=== Begin Enclosure ===

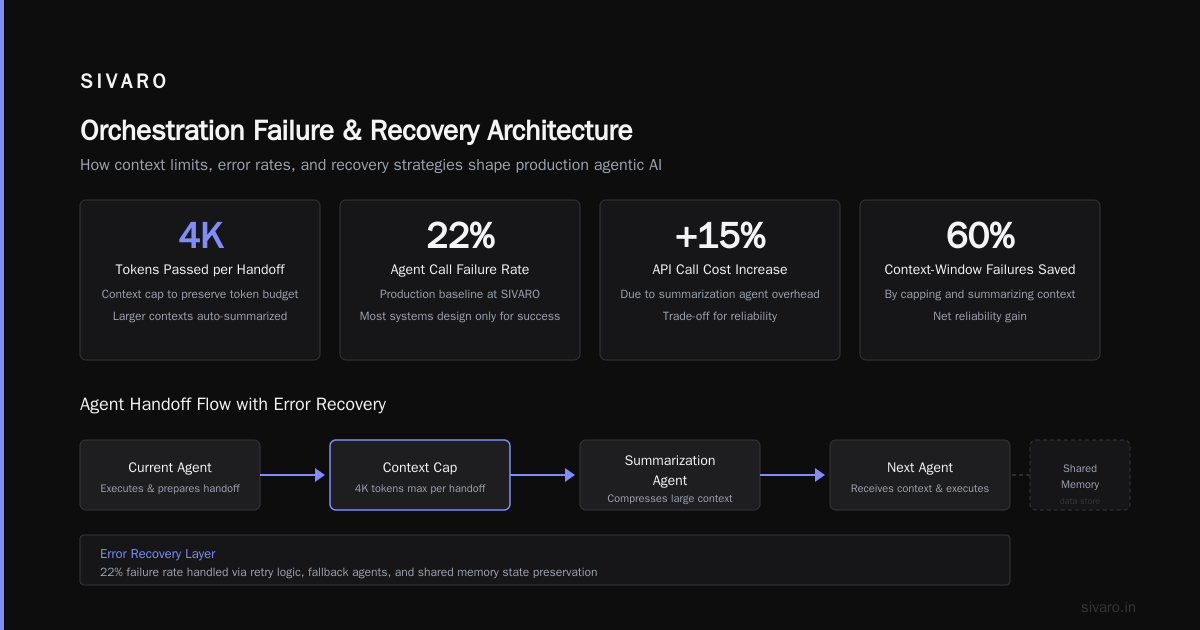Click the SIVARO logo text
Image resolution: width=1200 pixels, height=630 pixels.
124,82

=== End Enclosure ===
=== Begin Enclosure ===

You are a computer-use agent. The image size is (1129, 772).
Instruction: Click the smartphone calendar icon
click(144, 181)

=== End Enclosure ===
=== Begin Enclosure ===

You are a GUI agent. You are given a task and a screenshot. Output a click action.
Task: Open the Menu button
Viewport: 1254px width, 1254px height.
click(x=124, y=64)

=== End Enclosure ===

*Exercise:*
Return each line of the listing that holds the string "agent".

*Exercise answer:*
You are a computer-use agent. The image size is (1129, 772).
You are a GUI agent. You are given a task and a screenshot. Output a click action.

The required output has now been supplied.